図9】(a)は、相互に分離しているひび割れが、本来的には連続したひび割れであると判定される例を示す模式図であり、(b)と(c)はいずれも、相互に分離しているひび割れが、本来的には連続したひび割れではないと判定される例を示す模式図である。
図10】(a)、(b)、(c)はいずれも、図9(a)を用いて、判定部において、端点間距離が閾値以下の場合にさらに実施される判定例を示す模式図である。
図11】(a)と(b)はそれぞれ、図9(b)、(c)を用いて、判定部において、端点間距離が閾値以下の場合にさらに実施される判定例を示す模式図である。
図12】実施形態に係るひび割れ検出方法における、ひび割れ方向分類工程の一例を示すフローチャートである。

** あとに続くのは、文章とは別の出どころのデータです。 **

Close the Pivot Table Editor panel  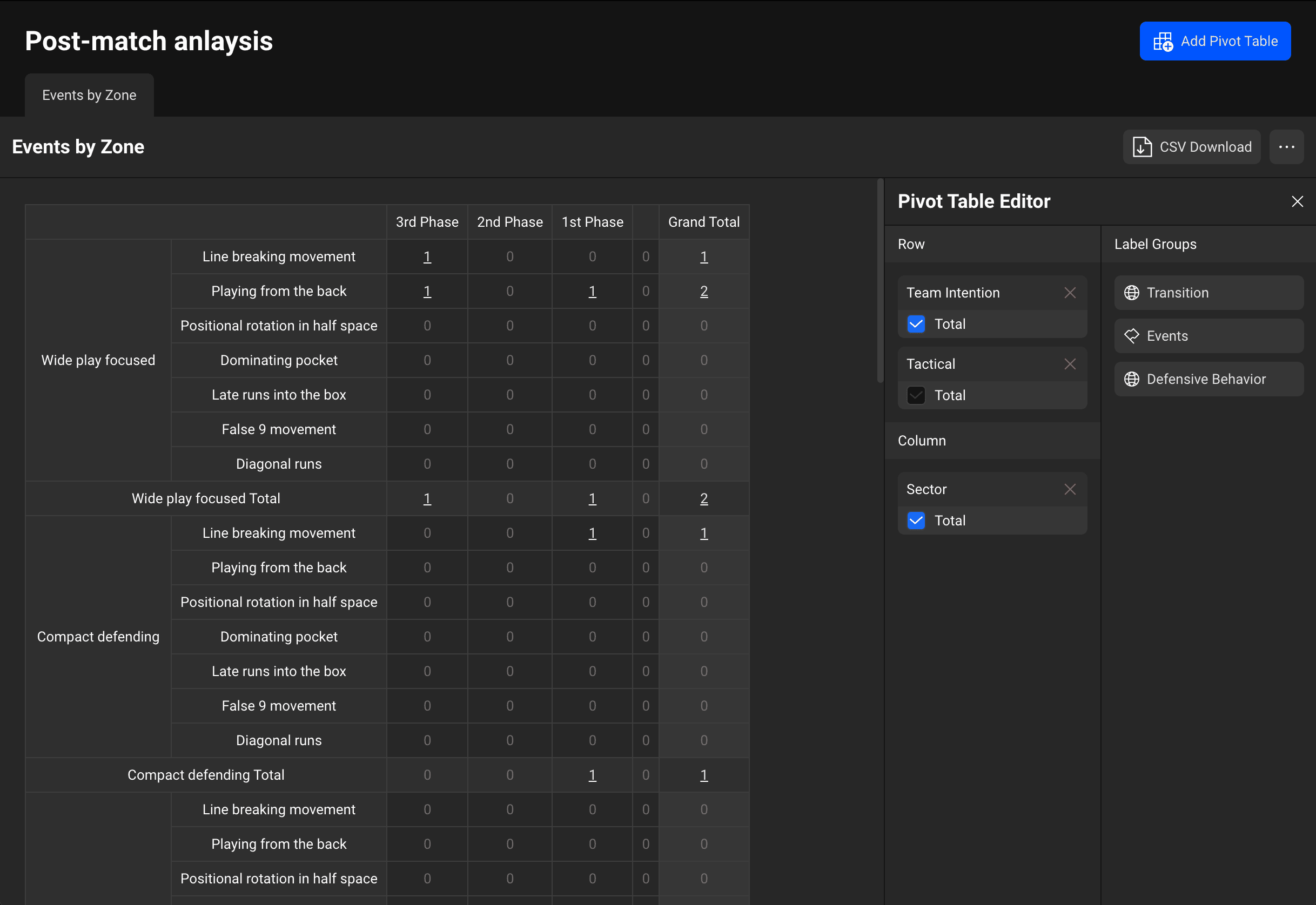[1297, 201]
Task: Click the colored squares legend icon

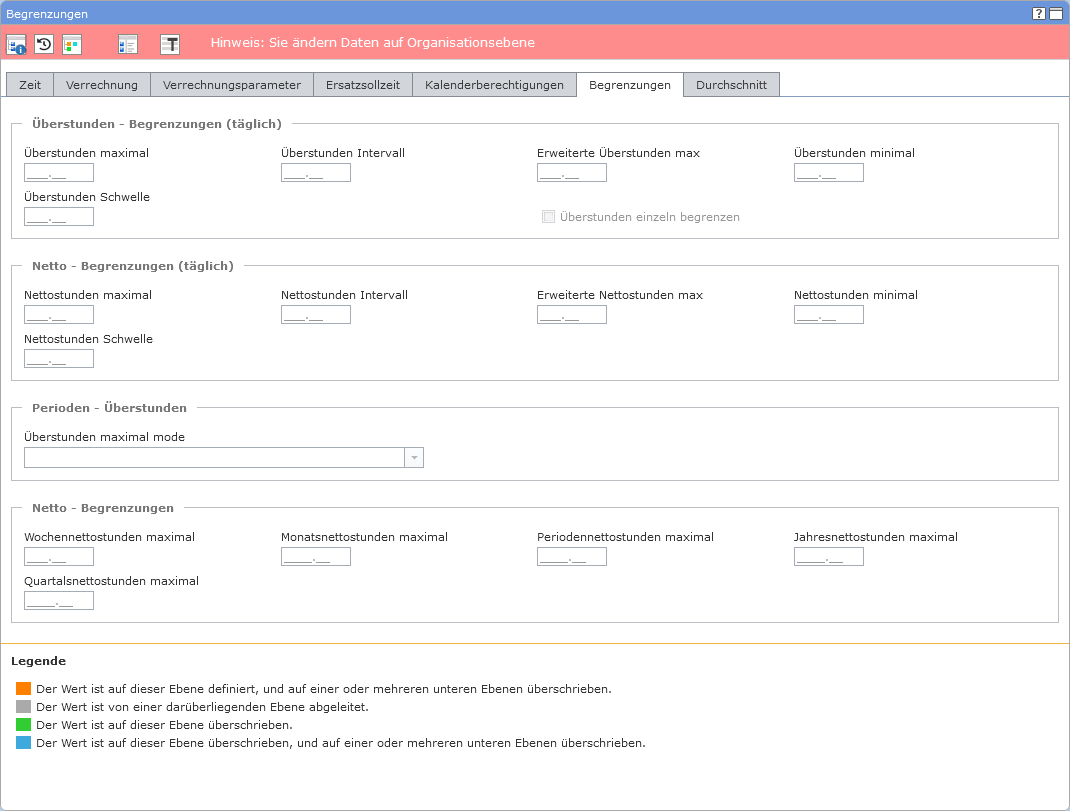Action: click(x=72, y=44)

図13A】ひび割れ方向分類工程における分割ひび割れ作成工程の一例を説明する説明図である。
図13B図13Aに続いて、ひび割れ方向分類工程における分割ひび割れ作成工程の一例を説明する説明図である。
図13C】ひび割れ方向分類工程におけるひび割れ方向判定工程の一例を説明する説明図である。
図13D図13Cに続いて、ひび割れ方向分類工程におけるひび割れ方向判定工程の一例を説明する説明図である。
図14】ひび割れ方向分類工程において作成された出力シート一覧の一例を、検出対象のひび割れを内包するコンクリート表面の画像とともに示す図である。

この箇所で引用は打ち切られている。